Empfehlungen / Stellungnahmen
Empfehlungen des Deutschen Vereins zu Hilfeleistungen an von häuslicher Gewalt betroffene Frauen und ihre Kinder insbesondere im Rechtskreis des SGB II
Verantwortliche Referentin im Deutschen Verein: Nicola Leiska-Stephan. Die Empfehlungen wurden von der Arbeitsgruppe „Frauenhaus“ erarbeitet, vom Arbeitskreis „Grundsicherung und Sozialhilfe“ sowie vom Fachausschuss „Sozialpolitik, Soziale Sicherung, Sozialhilfe“ beraten und vom Präsidium des Deutschen Vereins am 18. Juni 2008 verabschiedet.

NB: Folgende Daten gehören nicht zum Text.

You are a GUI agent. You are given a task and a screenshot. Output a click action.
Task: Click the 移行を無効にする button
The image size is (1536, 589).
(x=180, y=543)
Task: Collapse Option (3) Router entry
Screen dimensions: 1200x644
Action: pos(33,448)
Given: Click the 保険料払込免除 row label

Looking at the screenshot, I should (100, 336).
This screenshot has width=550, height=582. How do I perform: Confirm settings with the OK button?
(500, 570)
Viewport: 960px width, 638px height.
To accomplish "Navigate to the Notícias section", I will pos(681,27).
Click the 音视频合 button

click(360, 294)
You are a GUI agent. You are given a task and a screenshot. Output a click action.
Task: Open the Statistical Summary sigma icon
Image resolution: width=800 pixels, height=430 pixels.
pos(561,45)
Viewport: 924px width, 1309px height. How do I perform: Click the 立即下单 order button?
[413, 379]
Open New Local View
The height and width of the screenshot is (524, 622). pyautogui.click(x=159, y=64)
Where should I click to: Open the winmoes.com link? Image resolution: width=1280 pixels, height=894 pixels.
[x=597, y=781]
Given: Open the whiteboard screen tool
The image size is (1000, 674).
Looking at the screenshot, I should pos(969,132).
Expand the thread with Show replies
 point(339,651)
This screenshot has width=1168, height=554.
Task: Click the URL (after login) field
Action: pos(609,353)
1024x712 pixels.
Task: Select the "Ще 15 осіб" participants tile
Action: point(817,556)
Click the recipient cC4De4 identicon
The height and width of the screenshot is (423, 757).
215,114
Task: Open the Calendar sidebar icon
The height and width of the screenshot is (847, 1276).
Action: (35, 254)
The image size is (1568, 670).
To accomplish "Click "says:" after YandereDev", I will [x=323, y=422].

A.    Ziel der Empfehlungen
Der Deutsche Verein hat bereits 1983 erste Empfehlungen für Frauen und deren Kinder, die in Frauenhäusern Schutz suchen, abgegeben.[1] Es folgten weitere 1988,[2] 2002,[3] 2004[4] und zuletzt DV-Hinweise aus dem Jahre 2005.[5] Im Wesentlichen betrafen sie die Übernahme der Kosten bzw. Kostenerstattung bei Aufnahme von (auswärtigen) Frauen und Kindern ins (örtliche) Frauenhaus, die Finanzierung von Frauenhäusern, die Heranziehung des gewalttätigen Unterhaltspflichtigen, die Auflösung der Bedarfsgemeinschaft bei Frauenhausaufenthalt sowie die Anrechnung von Unterhaltsansprüchen und dem Kindergeld.